Environmental AdministrativeLaw SocialSecurity Securities
Whether the Clean Air Act permits remand to the EPA to supplement the administrative record with new information and justifications after a rule is promulgated
QUESTION PRESENTED It is a “basic” principle of administrative law that “{aJn agency must defend its actions based on the reasons it gave when it acted.” Dep’t of Homeland Sec. v. Regents of the Univ. of Cal., 591 U.S. 1, 24 (2020). This well-established rule, first articulated in SEC v. Chenery Corp., 318 U.S. 80, 87 (1948), prevents courts from considering an agency’s belated justifications for its decisions.
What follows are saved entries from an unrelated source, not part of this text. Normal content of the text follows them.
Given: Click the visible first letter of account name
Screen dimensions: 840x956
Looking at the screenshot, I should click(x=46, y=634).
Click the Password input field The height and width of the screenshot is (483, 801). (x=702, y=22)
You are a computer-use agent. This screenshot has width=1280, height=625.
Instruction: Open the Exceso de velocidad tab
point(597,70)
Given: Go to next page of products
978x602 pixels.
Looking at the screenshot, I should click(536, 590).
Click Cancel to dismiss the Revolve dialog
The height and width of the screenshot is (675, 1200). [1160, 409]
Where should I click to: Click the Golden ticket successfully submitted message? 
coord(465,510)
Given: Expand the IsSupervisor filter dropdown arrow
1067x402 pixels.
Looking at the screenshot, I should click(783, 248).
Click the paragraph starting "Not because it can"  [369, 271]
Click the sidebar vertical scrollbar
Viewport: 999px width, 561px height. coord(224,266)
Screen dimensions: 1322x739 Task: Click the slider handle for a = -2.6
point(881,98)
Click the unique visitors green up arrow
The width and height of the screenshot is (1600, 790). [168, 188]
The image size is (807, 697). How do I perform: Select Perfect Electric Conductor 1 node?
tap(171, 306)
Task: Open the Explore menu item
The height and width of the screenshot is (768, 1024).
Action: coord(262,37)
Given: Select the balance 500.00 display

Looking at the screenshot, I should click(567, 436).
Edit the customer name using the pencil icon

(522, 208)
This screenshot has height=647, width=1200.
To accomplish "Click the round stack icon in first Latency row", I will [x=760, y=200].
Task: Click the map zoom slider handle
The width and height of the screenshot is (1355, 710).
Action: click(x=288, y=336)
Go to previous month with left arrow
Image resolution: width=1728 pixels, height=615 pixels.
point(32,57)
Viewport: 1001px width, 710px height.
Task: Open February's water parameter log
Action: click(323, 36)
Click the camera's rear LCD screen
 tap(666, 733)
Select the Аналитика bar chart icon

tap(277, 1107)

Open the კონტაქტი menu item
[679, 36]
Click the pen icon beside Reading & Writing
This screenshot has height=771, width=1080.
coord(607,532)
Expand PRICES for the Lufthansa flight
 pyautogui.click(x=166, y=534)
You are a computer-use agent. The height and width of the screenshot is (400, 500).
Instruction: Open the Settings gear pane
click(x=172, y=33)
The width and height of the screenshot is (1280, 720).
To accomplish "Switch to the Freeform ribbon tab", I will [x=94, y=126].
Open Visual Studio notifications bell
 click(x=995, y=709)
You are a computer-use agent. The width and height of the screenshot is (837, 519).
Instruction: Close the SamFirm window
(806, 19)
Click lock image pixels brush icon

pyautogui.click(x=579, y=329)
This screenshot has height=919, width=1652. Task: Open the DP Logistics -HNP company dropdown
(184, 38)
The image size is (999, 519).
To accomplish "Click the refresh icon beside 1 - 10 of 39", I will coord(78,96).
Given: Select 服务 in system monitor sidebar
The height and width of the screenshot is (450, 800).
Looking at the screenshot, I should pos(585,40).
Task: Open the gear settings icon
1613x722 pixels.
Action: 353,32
The Clean Air Act doubly protects against the risk of post-hoc justifications proscribed under Chenery by closing the administrative record to information and explanations added after rule promulgation. It limits the administrative record “exclusively” to specified materials compiled from rule proposal to finalization that support the EPA’s bases for its action. 42 U.S.C. §7607(d)(7)(A). And it forbids courts from considering anything that “has not been placed in the docket as of the date of [the rule’s] promulgation.” 42 U.S.C. §7607(d)(6)(C). The Act thus forces the EPA to defend its actions on the materials included in the administrative record at promulgation. However, before conducting merits review on the administrative record at promulgation, the D.C. Circuit remanded the record back to the EPA, allowing the Agency to supplement the record with new materials in an effort to cure a rulemaking defect identified by this Court on emergency review. See Ohio v. EPA, 144 S. Ct. 2040 (2024). The Question Presented is: whether the Clean Air Act permits remand to the EPA to supplement the administrative record with new information and justifications after a rule is promulgated.